He added that an imprecise statement of the prohibited conduct may lead to inconsistent enforcement of the law, uncertain application of the law or failure to impede conduct that it was intended to prohibit.

Justice Ntende also overruled the argument that the words ‘stimulated explicit sexual activities, ‘sexual parts’, ‘primary sexual excitement’ to define pornography under Section 2 are not vague, ambiguous, uncertain and subjective.

The judge held that he was unable to determine either from the provision defining the crime of pornography or from any other portion of the Act, the legislative objective for the criminalization of pornography.

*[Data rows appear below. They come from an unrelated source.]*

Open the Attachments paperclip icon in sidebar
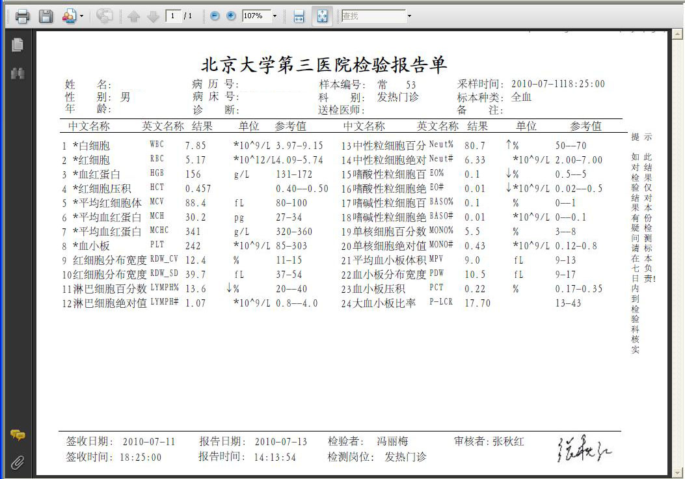The width and height of the screenshot is (685, 479). pos(18,463)
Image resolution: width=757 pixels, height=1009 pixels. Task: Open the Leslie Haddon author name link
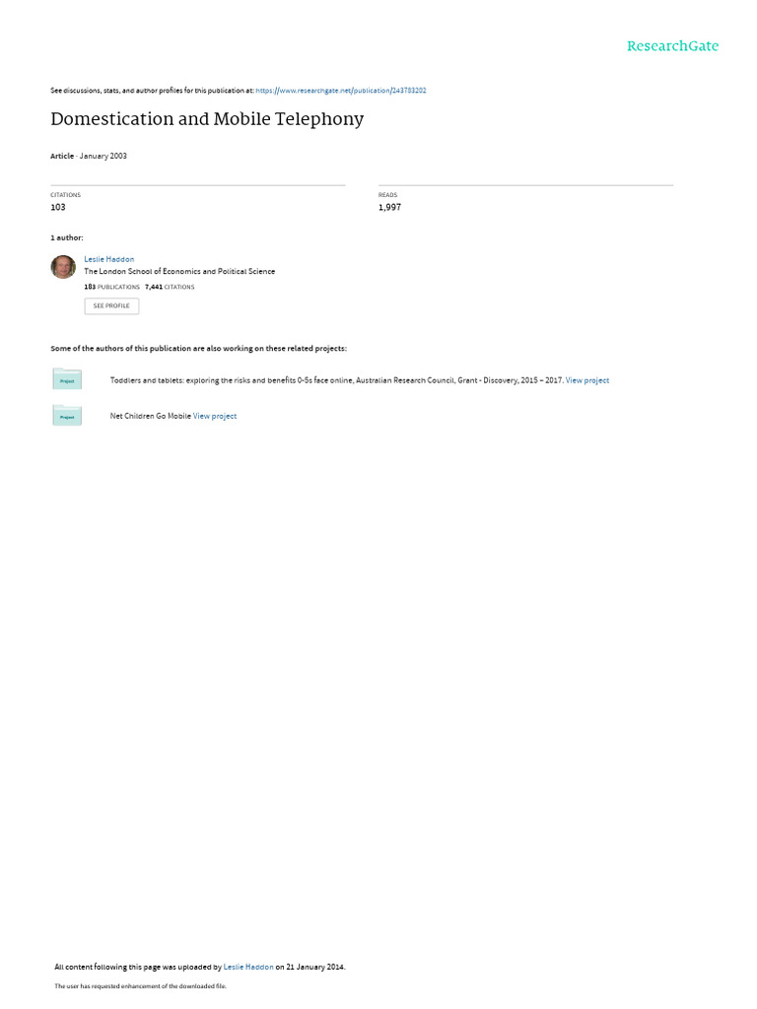click(108, 259)
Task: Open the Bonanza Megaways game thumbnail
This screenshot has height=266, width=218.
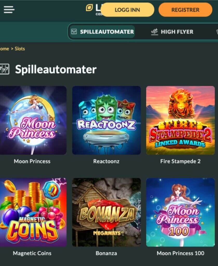Action: [106, 212]
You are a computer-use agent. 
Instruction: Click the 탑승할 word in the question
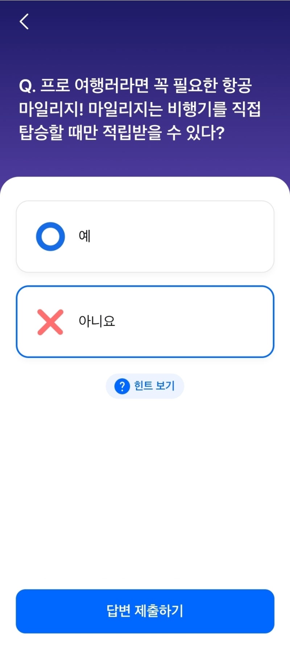[41, 132]
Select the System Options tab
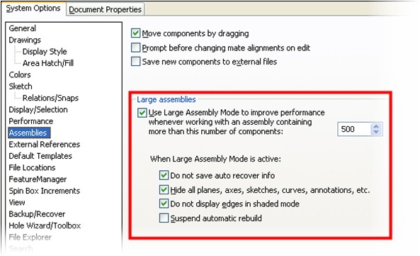Screen dimensions: 420x256 [33, 9]
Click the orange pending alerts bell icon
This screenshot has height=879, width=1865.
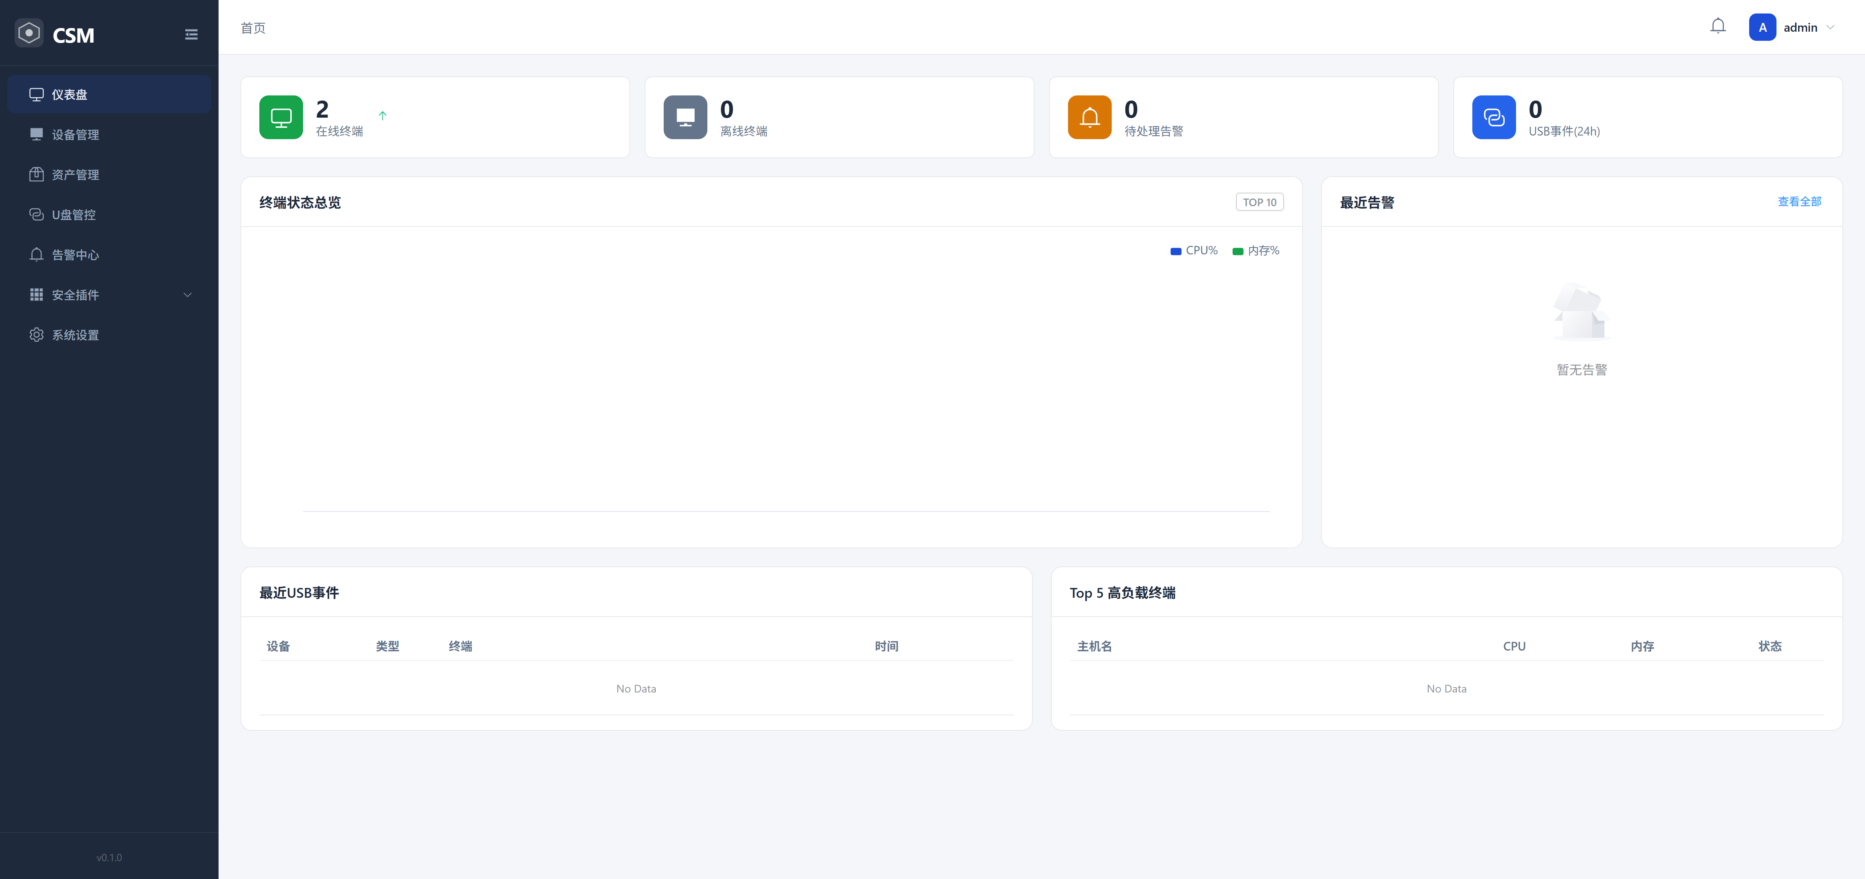pyautogui.click(x=1089, y=117)
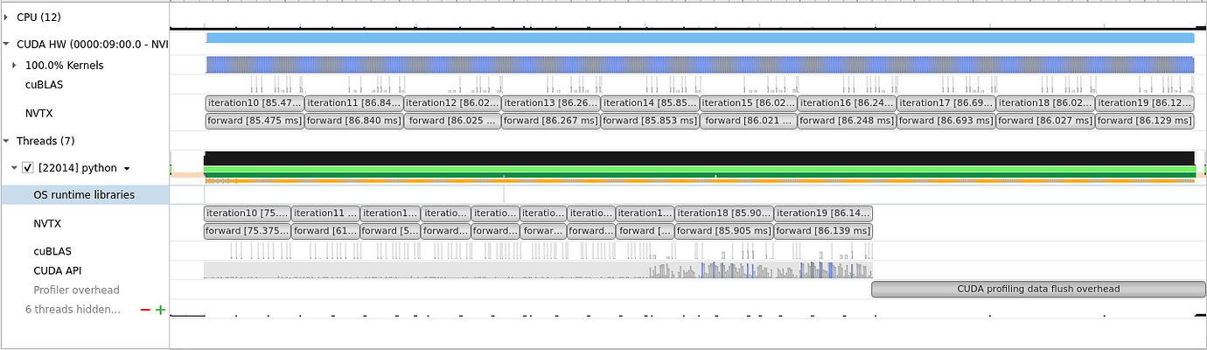The height and width of the screenshot is (350, 1207).
Task: Select thread NVTX iteration18 [85.90 range
Action: pyautogui.click(x=724, y=213)
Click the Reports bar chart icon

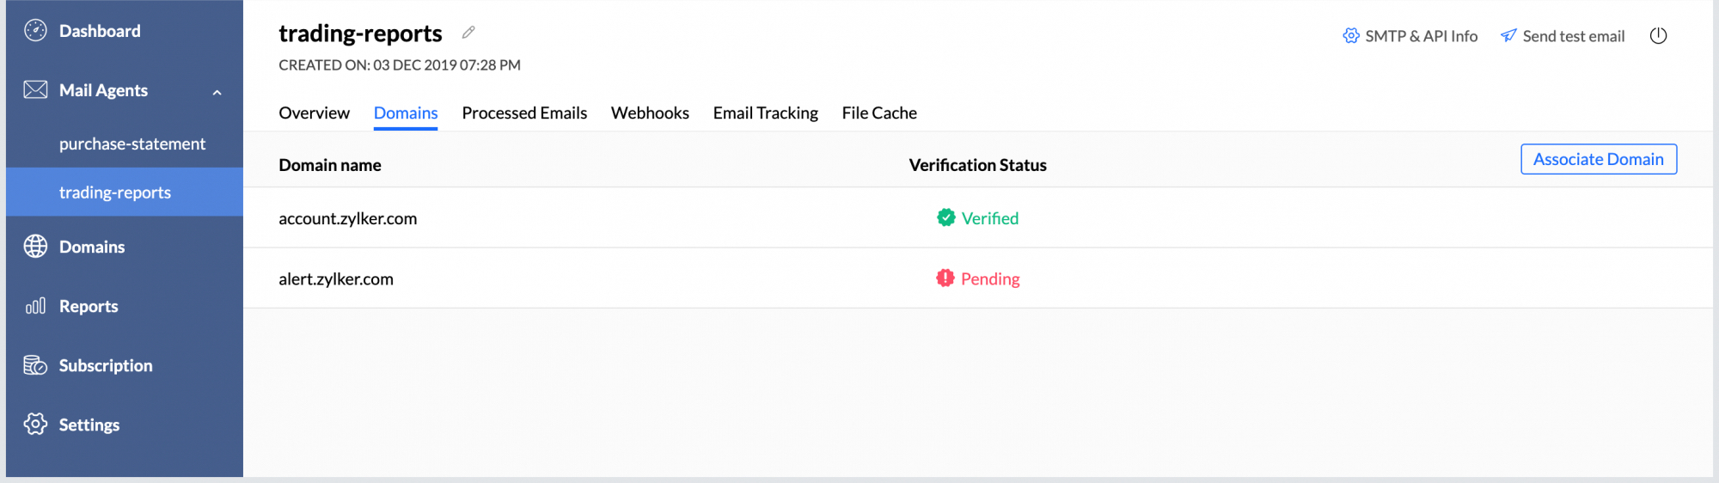[x=35, y=306]
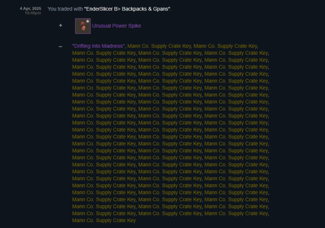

“What harm would result to society, if publication, exhibition or other representation of images of sexual parts of the human body or sexual activities primarily for sexual excitement, is not prohibited? None has been put forward by the respondent (Attorney General) except the bar where it is intimated implicitly as harm to women and children,” held Justice Egonda-Ntende adding that no proof of harm has been provided by the state.
The judgment now renders the entire Act virtually useless/ unconstitutional as the definition of Pornography was central to it's operational.
The judges said that even if one were to accept that the legislative objective of the impugned provisions and the Act was to protect women and children, it was not demonstrated that the criminalization of pornography is rationally connected to that legislative objective.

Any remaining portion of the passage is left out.